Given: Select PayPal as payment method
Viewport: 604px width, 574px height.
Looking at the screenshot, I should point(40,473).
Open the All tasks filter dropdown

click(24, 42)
+ + +
» GOAL
Rewrite the listing above, replacing "payment method" with "checkout option" and leaving everything else unchanged.

» THE RESPONSE
Given: Select PayPal as checkout option
Viewport: 604px width, 574px height.
Looking at the screenshot, I should point(40,473).
Open the All tasks filter dropdown

click(24, 42)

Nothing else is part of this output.